I’ve always kept my iPhone pretty much up to date with Apple software. After all, upgrades are free, and they often deliver exciting new stuff. Over the two years I’ve had my iPhone 3G, it has got more and more capable due to improving software.
Then Apple pushed iPhone OS 4 – or iOS4, as it’s now called – and the trouble began. Programs on my phone kept crashing, the sound kept getting interrupted and it became glacially slow. My phone went from being a thing of beauty and a joy to use to being a clunky machine to be endured and cursed. Using Wellington’s helpful text-to-park feature became nearly impossible because the parking machine would time out in the time it took me to send it a text message. And, in what was the last straw, it started ignoring incoming calls and going straight to voicemail.
This is the story of how I fixed all that by going back to iPhone OS 3.
Many others with the same phone model are complaining. I called Apple about it and they told me to reset the phone. I had tried that already, of course. I also updated it to 4.0.2, the very latest iOS, but to no avail. I tried all the tricks to improve the speed on a 3G that I could find on the Net including turning off Spotlight but it didn’t return my phone to a usable state. So I went back to the old iPhone OS.
Apple say that it is not possible to return an iPhone 3G that has been “upgraded” to iOS4 to the previous release of the iPhone software. There are many pages on the Web telling you how to do it, so I didn’t believe them. It is possible, as I have proved for myself, but it took a fair bit of time and some nail biting moments when the phone was all black.
Before I tell you what I did, please bear in mind that Apple claims this can’t be done and I’m certainly not offering you any guarantees. It worked for me, but if it fails for you, you are on your own with Google to figure out what to do next. Also, it should go without saying that you won’t have access to the iOS4-only features if you go back. For the iPhone 3G that includes threads in the email client and the ability to put programs into folders.
I started from this How to Guide by Taimur Asad. It covers downgrading your iPhone or iPod touch to iPhone OS 3. The guide provides instructions to get back to 3.1.2 or 3.1.3. I went back to 3.1.3 because I knew it worked well on my phone. If you are keen to do this, read the guide thoroughly a couple of times and be sure that you have one of the specific models it covers.
I use a Mac for the computer that my phone syncs with, and my phone is on Telecom’s XT network. Those things affect the instructions and you need to understand what to do differently if you use Windows or a different telco. That said, the guide looks as though it would work for a Windows computer, and carrier bundles are available for most mobile carriers.
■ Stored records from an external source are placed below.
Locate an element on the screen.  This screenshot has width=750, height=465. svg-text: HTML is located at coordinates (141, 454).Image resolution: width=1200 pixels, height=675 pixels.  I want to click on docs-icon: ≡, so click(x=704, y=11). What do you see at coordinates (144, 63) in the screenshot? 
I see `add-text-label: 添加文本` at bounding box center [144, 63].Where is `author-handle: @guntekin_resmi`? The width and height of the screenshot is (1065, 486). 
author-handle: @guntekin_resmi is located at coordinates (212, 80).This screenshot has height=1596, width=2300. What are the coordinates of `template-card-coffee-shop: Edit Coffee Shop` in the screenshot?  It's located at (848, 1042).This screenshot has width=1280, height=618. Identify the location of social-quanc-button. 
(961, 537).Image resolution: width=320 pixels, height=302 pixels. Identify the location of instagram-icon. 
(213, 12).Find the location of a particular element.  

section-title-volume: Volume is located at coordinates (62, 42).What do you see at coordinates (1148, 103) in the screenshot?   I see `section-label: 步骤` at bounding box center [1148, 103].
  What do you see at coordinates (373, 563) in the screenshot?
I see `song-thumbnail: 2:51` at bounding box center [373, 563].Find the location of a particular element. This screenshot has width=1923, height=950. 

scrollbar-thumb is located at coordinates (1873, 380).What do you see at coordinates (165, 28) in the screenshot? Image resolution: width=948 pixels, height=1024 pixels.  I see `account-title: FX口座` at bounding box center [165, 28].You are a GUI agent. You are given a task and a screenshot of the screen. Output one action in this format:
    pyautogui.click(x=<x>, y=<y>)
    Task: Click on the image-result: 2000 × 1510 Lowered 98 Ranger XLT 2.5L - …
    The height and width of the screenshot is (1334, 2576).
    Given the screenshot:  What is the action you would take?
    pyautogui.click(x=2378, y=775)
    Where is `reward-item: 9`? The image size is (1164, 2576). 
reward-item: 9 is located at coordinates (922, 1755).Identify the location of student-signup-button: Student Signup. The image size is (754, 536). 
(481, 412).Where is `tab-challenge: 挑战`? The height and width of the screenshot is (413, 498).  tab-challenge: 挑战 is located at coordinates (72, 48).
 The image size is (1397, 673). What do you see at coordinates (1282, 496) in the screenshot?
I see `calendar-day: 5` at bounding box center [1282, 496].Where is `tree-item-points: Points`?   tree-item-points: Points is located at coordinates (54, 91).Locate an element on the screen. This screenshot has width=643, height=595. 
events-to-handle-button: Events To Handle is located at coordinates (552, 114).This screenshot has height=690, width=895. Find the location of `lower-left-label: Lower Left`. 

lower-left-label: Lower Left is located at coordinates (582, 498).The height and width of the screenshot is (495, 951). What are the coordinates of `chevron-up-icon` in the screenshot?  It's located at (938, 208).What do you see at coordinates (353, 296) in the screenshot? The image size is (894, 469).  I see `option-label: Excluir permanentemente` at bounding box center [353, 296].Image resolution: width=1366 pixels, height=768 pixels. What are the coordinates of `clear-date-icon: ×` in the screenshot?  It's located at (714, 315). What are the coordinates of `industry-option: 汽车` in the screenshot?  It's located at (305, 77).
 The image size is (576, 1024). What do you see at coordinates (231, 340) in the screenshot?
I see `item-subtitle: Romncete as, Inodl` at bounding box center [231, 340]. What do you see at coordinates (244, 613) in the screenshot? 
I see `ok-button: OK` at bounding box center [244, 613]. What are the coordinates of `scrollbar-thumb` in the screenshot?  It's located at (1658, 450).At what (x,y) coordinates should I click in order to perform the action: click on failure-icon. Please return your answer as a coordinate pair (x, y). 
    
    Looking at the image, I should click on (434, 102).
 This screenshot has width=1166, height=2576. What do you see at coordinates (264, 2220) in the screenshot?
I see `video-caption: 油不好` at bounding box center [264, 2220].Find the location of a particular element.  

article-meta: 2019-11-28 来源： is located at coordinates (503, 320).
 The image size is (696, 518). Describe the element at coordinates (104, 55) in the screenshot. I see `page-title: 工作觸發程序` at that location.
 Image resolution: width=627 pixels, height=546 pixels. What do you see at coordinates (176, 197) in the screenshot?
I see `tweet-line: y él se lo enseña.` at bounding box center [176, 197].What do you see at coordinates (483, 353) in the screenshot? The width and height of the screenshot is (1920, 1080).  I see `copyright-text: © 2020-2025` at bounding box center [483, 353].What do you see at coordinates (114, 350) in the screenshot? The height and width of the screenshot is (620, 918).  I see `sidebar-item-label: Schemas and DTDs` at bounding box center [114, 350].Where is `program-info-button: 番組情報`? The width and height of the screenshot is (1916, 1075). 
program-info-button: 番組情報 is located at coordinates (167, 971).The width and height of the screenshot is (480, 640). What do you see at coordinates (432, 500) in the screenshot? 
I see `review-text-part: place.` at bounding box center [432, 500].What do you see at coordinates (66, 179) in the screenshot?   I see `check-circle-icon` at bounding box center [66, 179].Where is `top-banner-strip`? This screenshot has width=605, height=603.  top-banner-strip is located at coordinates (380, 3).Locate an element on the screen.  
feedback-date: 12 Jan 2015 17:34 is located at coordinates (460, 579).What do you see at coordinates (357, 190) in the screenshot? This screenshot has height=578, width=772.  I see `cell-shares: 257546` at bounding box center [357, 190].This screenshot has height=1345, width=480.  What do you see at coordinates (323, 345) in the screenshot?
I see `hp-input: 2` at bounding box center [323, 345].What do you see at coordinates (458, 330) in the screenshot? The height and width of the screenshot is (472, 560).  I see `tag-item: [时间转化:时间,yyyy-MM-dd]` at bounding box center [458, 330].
I had several false starts when trying to follow the guide. Each was slightly scary because you have to put your phone into DFU mode (I think I know what that stands for!) which makes the phone black and unresponsive. Getting back from DFU mode involves a bit of (free) software such as RecBoot which you need to install on your computer before you start. Eventually the phone comes back to life. It’s all in the guide – thanks, Taimur.
Eventually I figured out that my false starts were because I was using a USB hub. I normally sync through a hub and it works just fine, but my computer wouldn’t recognise a phone in DFU mode unless it was connected directly to it with a single USB cable. Once I had sorted that out, the restore process followed the one set out in the guide.
The actual process was relatively quick once I’d figured it out. It took about half an hour. Then I had to do a restore and a sync of what was now an empty phone. That ran overnight.
There was a problem early in the restore process. iTunes refused to let me reload a recent backup saying that the backup had been made by more recent software than now existed on the phone, which it had. I wound up restoring from a very old backup. I’ve spent a chunk of today reloading configuration detail like my wireless passwords. It would be a good idea to identify the last backup you have (iTunes makes them when you sync) from iPhone OS 3 and restoring from that when the time comes. Do bear in mind, though, that you might lose information that is embedded in programs on your iPhone if you do this.
The final step for me was to reapply the carrier bundle for XT so my phone would do 3G data, texting and tethering again.
The result – one iPhone 3G functioning as well as it ever did, which is very well indeed. I only wish Apple hadn’t put me through so much grief to get it back that way.